[Available records]:
########################################
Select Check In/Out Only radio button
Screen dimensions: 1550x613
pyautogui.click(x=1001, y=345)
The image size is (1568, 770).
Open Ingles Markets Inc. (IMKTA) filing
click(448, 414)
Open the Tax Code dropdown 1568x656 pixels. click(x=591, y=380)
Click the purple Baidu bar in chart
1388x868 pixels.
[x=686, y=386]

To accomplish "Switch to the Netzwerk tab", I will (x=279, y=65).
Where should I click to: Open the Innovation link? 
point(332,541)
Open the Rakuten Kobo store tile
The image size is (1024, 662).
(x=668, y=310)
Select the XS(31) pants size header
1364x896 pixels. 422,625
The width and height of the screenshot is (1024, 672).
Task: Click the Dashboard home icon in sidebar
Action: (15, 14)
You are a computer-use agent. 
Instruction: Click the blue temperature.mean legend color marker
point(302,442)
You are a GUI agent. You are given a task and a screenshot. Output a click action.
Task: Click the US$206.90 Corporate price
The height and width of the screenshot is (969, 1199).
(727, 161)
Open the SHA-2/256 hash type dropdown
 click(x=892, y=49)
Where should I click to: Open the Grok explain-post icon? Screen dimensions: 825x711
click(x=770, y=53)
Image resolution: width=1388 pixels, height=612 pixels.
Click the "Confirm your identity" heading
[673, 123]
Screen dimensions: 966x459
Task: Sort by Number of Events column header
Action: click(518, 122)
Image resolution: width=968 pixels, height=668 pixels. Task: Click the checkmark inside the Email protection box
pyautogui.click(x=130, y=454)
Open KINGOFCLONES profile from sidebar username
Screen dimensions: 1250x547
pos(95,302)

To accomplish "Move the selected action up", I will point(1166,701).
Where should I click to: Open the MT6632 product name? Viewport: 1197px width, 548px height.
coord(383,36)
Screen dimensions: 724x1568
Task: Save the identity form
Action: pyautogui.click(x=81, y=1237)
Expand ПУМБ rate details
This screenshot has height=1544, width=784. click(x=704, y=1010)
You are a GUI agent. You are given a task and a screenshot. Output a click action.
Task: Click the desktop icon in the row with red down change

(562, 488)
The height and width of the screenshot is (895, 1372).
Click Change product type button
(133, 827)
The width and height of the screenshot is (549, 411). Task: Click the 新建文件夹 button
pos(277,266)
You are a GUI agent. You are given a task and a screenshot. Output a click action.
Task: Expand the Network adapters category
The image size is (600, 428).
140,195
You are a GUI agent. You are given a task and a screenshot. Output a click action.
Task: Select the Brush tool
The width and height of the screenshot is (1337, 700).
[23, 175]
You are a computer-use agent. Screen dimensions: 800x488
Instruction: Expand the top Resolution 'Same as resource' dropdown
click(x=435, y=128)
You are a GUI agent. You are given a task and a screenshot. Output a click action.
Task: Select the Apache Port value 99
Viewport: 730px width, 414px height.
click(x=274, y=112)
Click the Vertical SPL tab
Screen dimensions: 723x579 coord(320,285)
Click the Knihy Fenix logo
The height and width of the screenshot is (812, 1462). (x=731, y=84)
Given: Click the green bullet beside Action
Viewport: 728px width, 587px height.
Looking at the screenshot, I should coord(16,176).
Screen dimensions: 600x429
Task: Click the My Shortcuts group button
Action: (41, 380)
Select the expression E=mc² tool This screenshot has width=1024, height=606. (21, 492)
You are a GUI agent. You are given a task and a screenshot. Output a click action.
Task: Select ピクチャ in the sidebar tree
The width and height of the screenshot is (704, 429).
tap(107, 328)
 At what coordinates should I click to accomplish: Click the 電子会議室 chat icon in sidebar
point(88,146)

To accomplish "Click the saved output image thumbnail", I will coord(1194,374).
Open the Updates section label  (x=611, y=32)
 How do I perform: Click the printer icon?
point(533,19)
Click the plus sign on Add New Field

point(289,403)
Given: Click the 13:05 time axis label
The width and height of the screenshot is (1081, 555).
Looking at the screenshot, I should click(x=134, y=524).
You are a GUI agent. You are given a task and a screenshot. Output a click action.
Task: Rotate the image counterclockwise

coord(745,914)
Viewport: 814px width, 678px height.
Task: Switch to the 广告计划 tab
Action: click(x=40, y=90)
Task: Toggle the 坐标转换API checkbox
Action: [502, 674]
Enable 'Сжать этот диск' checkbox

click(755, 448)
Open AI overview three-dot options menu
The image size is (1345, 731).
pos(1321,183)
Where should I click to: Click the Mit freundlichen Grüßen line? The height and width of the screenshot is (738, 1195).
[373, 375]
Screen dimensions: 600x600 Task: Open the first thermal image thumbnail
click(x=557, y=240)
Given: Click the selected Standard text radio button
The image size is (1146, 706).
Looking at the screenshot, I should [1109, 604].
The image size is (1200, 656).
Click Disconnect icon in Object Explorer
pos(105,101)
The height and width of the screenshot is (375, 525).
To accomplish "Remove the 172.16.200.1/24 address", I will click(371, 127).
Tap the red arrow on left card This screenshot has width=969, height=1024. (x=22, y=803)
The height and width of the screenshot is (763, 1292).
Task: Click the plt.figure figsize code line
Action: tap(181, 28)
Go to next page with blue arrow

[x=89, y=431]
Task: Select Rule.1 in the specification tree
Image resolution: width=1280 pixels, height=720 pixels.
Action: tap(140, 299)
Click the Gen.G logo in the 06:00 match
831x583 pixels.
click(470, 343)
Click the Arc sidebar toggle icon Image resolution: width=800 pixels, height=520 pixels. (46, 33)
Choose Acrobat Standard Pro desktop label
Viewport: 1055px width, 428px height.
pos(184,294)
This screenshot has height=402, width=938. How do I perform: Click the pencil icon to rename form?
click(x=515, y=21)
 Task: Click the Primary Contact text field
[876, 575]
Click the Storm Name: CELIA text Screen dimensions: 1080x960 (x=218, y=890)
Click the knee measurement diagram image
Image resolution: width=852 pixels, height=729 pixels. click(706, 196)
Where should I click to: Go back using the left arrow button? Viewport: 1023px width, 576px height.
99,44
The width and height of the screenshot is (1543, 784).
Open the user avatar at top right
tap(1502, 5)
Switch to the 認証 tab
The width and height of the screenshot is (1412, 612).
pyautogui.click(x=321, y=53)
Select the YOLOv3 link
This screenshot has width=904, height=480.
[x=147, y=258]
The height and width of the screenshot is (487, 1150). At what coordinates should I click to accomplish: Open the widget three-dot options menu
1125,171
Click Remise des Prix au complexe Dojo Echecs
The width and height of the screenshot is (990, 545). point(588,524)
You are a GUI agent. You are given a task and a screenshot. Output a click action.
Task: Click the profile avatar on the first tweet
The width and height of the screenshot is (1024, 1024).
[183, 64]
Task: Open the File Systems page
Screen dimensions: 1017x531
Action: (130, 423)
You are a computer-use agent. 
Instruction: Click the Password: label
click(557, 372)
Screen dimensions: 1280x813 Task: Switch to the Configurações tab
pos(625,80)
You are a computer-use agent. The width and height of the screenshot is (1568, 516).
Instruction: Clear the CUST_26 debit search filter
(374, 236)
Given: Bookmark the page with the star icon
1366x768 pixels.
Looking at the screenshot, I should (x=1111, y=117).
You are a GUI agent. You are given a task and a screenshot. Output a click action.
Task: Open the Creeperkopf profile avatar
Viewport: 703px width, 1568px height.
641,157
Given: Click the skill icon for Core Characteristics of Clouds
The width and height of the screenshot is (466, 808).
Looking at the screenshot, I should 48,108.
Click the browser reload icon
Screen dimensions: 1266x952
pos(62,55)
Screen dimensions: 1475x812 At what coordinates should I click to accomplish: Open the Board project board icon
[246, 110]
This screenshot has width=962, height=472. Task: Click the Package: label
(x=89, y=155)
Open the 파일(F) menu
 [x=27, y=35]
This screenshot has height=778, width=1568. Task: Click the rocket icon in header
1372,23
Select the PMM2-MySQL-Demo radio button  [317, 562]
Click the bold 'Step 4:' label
########################################
[What you have to do]:
In the listing above, locate the line containing "Click the Knihy Fenix logo" and the line containing "The height and width of the screenshot is (375, 525).". Transcribe those two lines and everything between them, exactly as written.

[Expected output]:
Click the Knihy Fenix logo
The height and width of the screenshot is (812, 1462). (x=731, y=84)
Given: Click the green bullet beside Action
Viewport: 728px width, 587px height.
Looking at the screenshot, I should coord(16,176).
Screen dimensions: 600x429
Task: Click the My Shortcuts group button
Action: (41, 380)
Select the expression E=mc² tool This screenshot has width=1024, height=606. (21, 492)
You are a GUI agent. You are given a task and a screenshot. Output a click action.
Task: Select ピクチャ in the sidebar tree
The width and height of the screenshot is (704, 429).
tap(107, 328)
 At what coordinates should I click to accomplish: Click the 電子会議室 chat icon in sidebar
point(88,146)

To accomplish "Click the saved output image thumbnail", I will coord(1194,374).
Open the Updates section label  (x=611, y=32)
 How do I perform: Click the printer icon?
point(533,19)
Click the plus sign on Add New Field

point(289,403)
Given: Click the 13:05 time axis label
The width and height of the screenshot is (1081, 555).
Looking at the screenshot, I should click(x=134, y=524).
You are a GUI agent. You are given a task and a screenshot. Output a click action.
Task: Rotate the image counterclockwise

coord(745,914)
Viewport: 814px width, 678px height.
Task: Switch to the 广告计划 tab
Action: click(x=40, y=90)
Task: Toggle the 坐标转换API checkbox
Action: [502, 674]
Enable 'Сжать этот диск' checkbox

click(755, 448)
Open AI overview three-dot options menu
The image size is (1345, 731).
pos(1321,183)
Where should I click to: Click the Mit freundlichen Grüßen line? The height and width of the screenshot is (738, 1195).
[373, 375]
Screen dimensions: 600x600 Task: Open the first thermal image thumbnail
click(x=557, y=240)
Given: Click the selected Standard text radio button
The image size is (1146, 706).
Looking at the screenshot, I should [1109, 604].
The image size is (1200, 656).
Click Disconnect icon in Object Explorer
pos(105,101)
The height and width of the screenshot is (375, 525).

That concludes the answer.